Are autonomous home educators more prone to anger than other people?

I am constantly amazed at the ferocious anger which seems to bubble away under the surface of some autonomous home educators. It is of a type and degree that one seldom sees in the more structured educators and one has the impression that these are people who are probably simmering away all the time; ready to erupt in a second at some fancied slight or criticism. Of course, one also encounters such people among those who send their children to school, but there they are definitely a tiny minority. Among autonomous home educators, this kind of parent appears to be alarmingly common!


Now I am aware that I can be an irritating person, but the responses to what I say here go beyond all reason. Any normal person stumbling across a blog whose author seems to be an annoying fool, will simply move on and find another, more congenial place, to hang out in cyberspace. Not so the autonomous educators! They pop up here regularly and are always furious. I have remarked before on how curious this is. I am not after all attacking them personally. Indeed, because they are too cowardly in general to sign their names to the rude messages which they leave here, I could hardly do so, even if I wanted. No, they are angry because I express scepticism and ask questions about an educational theory which they favour. This is truly extraordinary.

As a home educator, I took it for granted that many people, especially those who had sent their children to school, would disapprove of my choice. So it proved, with a lot of parents making ill-informed comments about the matter. This never made me angry; why on earth would it? This was my choice and there are bound to be people who have made different choices about education to that which I made. With quite a few autonomous types though, even asking questions is enough to drive them to fury!

On the thread ‘No wonder local authorities are alarmed about home education!’, I was having a little light-hearted discussion yesterday about Albert Einstein and the extent to which his schooling contributed towards his success as a physicist. You would have thought that this was a completely neutral topic about nobody would be likely to grow cross.  You would have thought this, until I tell you that a number of autonomous educators were involved in the debate! I asked a few questions, always a mistake with those people, and even made one or two humorous observations. I recommend readers to have a look at the increasingly heated comments which this provoked. It ended with two people commenting, using the expressions;



'shows himself up to be the arrogant ignoramus that he is.'

' truly repressed, narrow minded & pompously ignorant twonk '


Now all this is very unfortunate. There are serious points to be made here; about the extent to which somebody who attends school from the age of five can be said to be an autonomous learner, how much  formal schooling contributed to Einstein’s education and various other points. It is also worth talking about the way in which Einstein is sometimes invoked as an authority on topics other than physics and his name used to support fringe beliefs. Readers with long memories might recall this being done both with Immanuel Velikovsky’s theories and also the idea of biorhythms. Any attempt to talk reasonably about the topic though, ends in vitriolic rudeness.

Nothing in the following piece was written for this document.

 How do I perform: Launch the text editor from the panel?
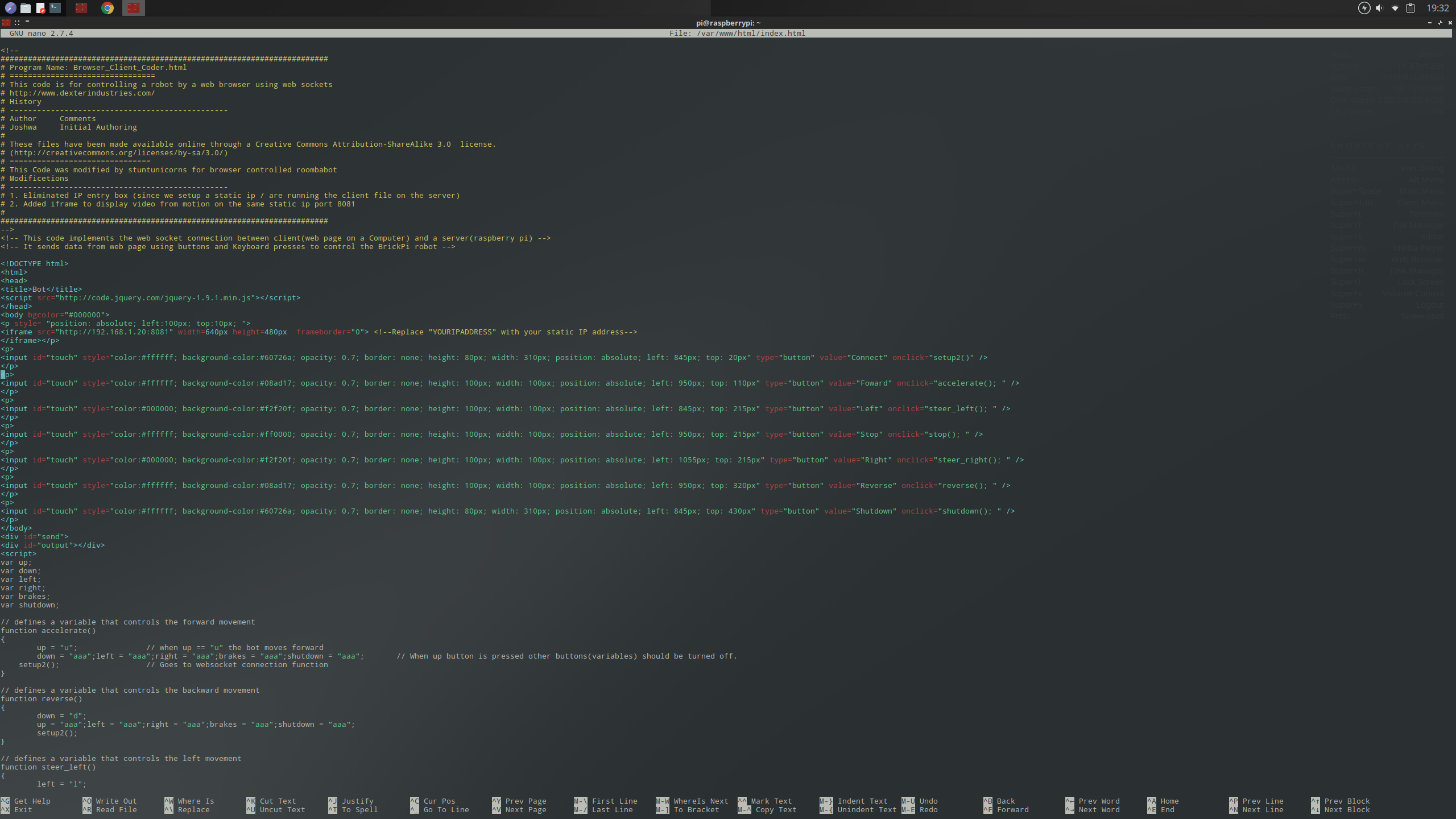click(40, 8)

I wonder if this says anything useful about the sort of person who chooses autonomous education? Are they more commonly angry individuals than ordinary people? Is it because they are more likely to be opposed to schools and teachers? Or do they perhaps feel sensitive and unsure about their chosen educational technique and believe that when somebody asks questions, then the best defence is attack? If the incident yesterday were a one-off, it would be one thing, but it is not. Nor is the level of anger which we regularly see here, restricted to me. It is directed against all who question this ideology. I have an idea that this is more a psychological or sociological problem than one relating to education per se and I will be turning the matter over in my mind when I have a chance and letting readers know what I conclude.